Matawan Creek boiled and spurted geysers as if a primal force had been let loose. Before the sun set the town was also out of ammunition: hundreds of men lined the creek banks armed with handguns, rifles and shot-guns. A small army of newspaper reporters and photographers descended on the creek, while newsreel cameramen filmed the vengeful fury. With the incoming tide, sightings abounded; with the outgoing tide, escaping sharks abounded. A chicken wire net was strung across the creek just above Wyckoff Dock, and a strong fishnet across the bridge where Captain Cottrell sighted the black shadow.
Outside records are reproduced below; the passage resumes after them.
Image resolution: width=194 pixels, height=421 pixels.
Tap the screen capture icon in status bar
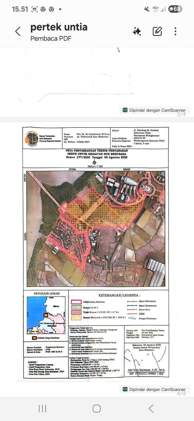click(34, 9)
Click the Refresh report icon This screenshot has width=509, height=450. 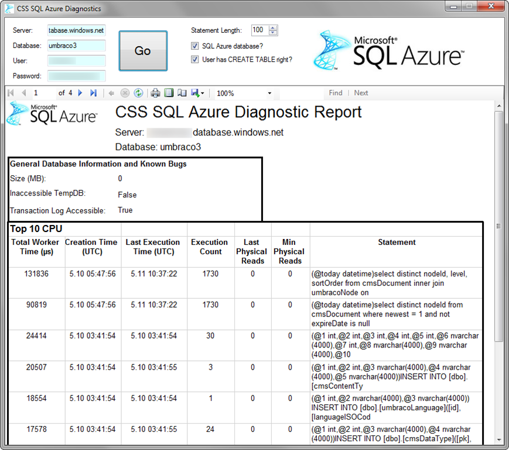138,93
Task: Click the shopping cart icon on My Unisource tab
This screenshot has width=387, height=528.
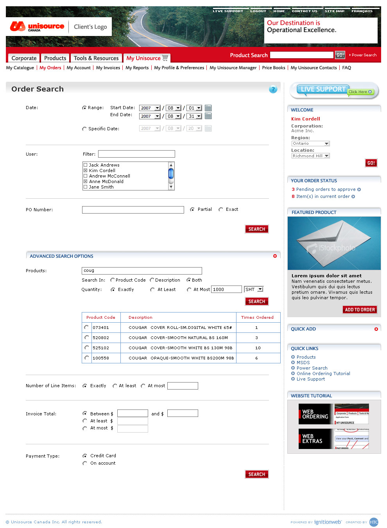Action: [x=165, y=58]
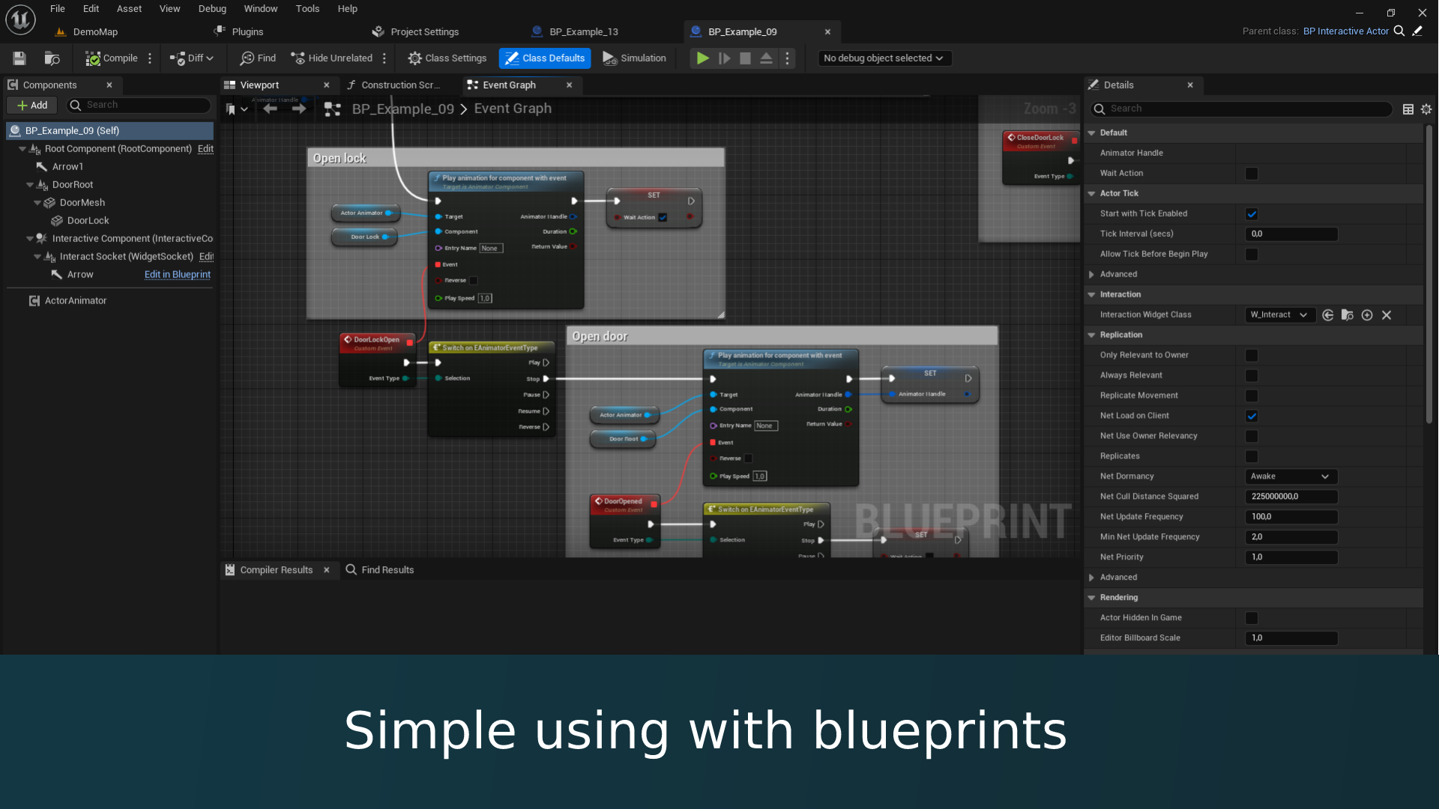
Task: Uncheck Net Load on Client
Action: pos(1252,416)
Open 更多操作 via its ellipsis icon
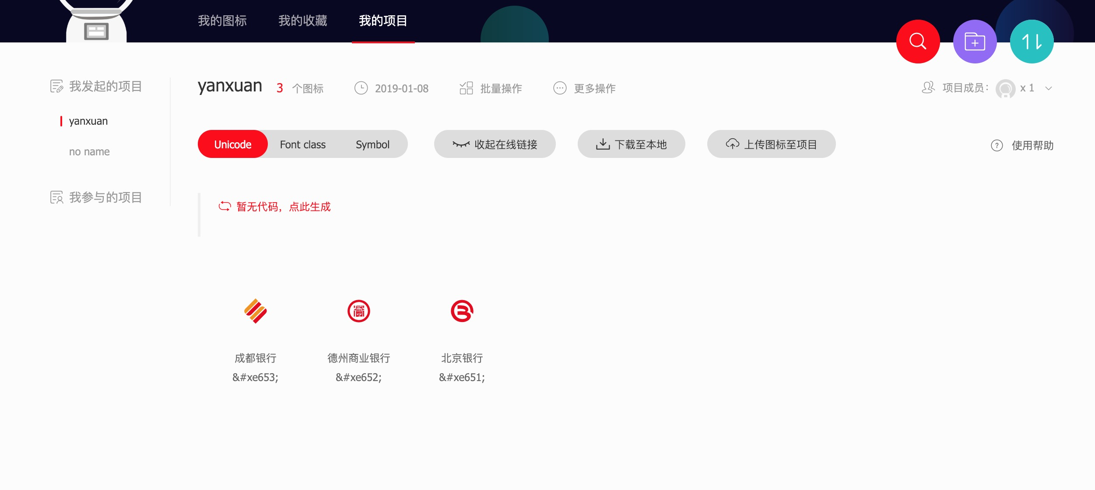The image size is (1095, 490). [561, 88]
On July 14 funeral services for Lester Stilwell, whose body had not been recovered, and Stanley Fisher were conducted in Matawan. The same day, a Manhattan taxidermist, who had caught a 5 foot shark off New Jersey, exhibited two bones found in its stomach - one of them identified by physicians as a boy's shinbone.

Joseph Dunn survived. Fifty-nine days after the attack he left St. Peter's Hospital. His leg would always bear the purple scars, but he was able to walk away.